**REQUIRED WORK**:
1. Write out everything in the rambutan text below from "On their own, rambutans" down to "of some varieties.".
2. In one to three sentences, explain why canned rambutan tastes sweeter than fresh rambutan, according to the rambutan text below.
3. Extend the rambutan text below, picking up after its final sentence.
TEXT FOR ANALYSIS START
Rambutan is a tropical fruit that takes root in Southeast Asia. It is widely grown in the Philippines, Thailand, Malaysia, Vietnam, Indonesia, and Singapore for commercial purposes. In western regions, it is also planted in Australia and Hawaii.
This fruit has a medium oval or round shape and a deep red or yellow hue when ripened. The skin is quite hairy, which is the reason why people call it “rambutan”. The hairs are thin, small, short, floppy and are red or green in color.
When you peel rambutan, the flesh inside will surprise you. It is totally opposite from the hairy skin. Instead, the white flesh is extremely smooth, glossy, jelly-like, and quite elastic. The seeds are also oval in shape. They have a woody exterior. However, you cannot eat it.
Rambutan is packed with a lot of beneficial nutrients that will boost your health. First, it is a rich source of vitamin C, which is an essential antioxidant for your body. Fiber is another nutrition that this tropical fruit provides you. In 100g of rambutan, there is 1.2-3g of fiber. (1)
It also contains copper, which can promote your brain and heart health. What else? It is low in calories. You don’t have to be concerned about the chance of gaining weight once you choose rambutan.
Let’s get straight to the main topic right now. I think that you are very curious about its taste so I won’t let you wait anymore.
On their own, rambutans have a sweet taste that is comparable to lychee, longan, and grapes. It is less sweet than lychee and grapes.
Rambutans also have some sour and floral notes, especially when they are unripe. They are even sourer than lychee. The more they ripen, the sweeter they will be. Sometimes, they are described to be crispy, yet it is just a feature of some varieties.
The texture of rambutans is much thicker than longan, but not as thick as lychee and grapes. They are also firm and juicy when you bite. The flesh and the seed are separated by a thin woody layer. This layer is completely edible.
You will also find rambutan in the canned form. Only the white flesh is kept. It tastes way sweeter than fresh rambutan because a high amount of sugar is added. Its texture is also not as firm as the other. Instead, it is quite soft and mushy.
Rambutans have many varieties. But they form two main categories, namely red rambutan and yellow rambutans (2). For a detailed comparison of the characteristics between the two, see the table below.
TEXT FOR ANALYSIS END
PROVIDED MATERIAL START
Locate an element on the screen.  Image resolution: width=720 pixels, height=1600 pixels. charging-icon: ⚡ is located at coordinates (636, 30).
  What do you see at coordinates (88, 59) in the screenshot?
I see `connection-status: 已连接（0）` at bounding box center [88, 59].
PROVIDED MATERIAL END
**OUTPUTS IN ORDER**:
1.
On their own, rambutans have a sweet taste that is comparable to lychee, longan, and grapes. It is less sweet than lychee and grapes.
Rambutans also have some sour and floral notes, especially when they are unripe. They are even sourer than lychee. The more they ripen, the sweeter they will be. Sometimes, they are described to be crispy, yet it is just a feature of some varieties.

2. Canned rambutan tastes much sweeter than fresh rambutan because a high amount of sugar is added to it.

3.
|Varieties||Red Rambutans||Yellow Rambutans|
|Subvarieties||Ferreras, Queen Laurel, Sr., Ponderosa, Zaida, Princess Caroline, and Roxas||Zamora, Quirino, Victoria, and Santo Tomas|
|Skin Color||Ranging from orange to deep red||Bright yellow|
|Flesh Color||Translucent white||Translucent white|
|Taste||Sweet, a little bit sour when unripe||Sweet, a little bit sour when unripe|
Most rambutans come in red peels and white fleshes. The peel color changes from orange, bright red to a deep red over the course of the ripening process.
They are considered a medium-sized fruit. Specifically, fully ripe red rambutans are up to 7 cm long and 5 cm wide. They have the signature sweet and sour taste.
There is another variety of rambutans. That is yellow rambutan. This variety grows mostly in Malaysia. The differences between yellow rambutans and their red counterpart are the peel color and size.
Their flesh color and taste are pretty much the same. Both have translucent white flesh and a sweet taste. As the name suggests, this variety has a bright yellow peel. It is also smaller in size compared to red rambutan.
Eating raw is not the only way to enjoy rambutans. They are also used to make drinks, such as smoothies, cocktails, juices, and sorbets. They taste slightly different than usual. But still, rambutans are very delicate no matter which way you choose to eat them.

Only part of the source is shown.